_Your instructions_
From the line containing "Instagram (103, 2317)" through the final line of the records, reproduce every line exactly.

(Collected data)

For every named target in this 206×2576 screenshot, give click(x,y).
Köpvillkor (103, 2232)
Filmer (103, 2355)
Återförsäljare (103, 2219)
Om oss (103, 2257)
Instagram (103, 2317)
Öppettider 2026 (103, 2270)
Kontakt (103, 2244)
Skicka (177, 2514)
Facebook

_Response for this exercise_
Instagram (103, 2317)
Öppettider 2026 (103, 2270)
Kontakt (103, 2244)
Skicka (177, 2514)
Facebook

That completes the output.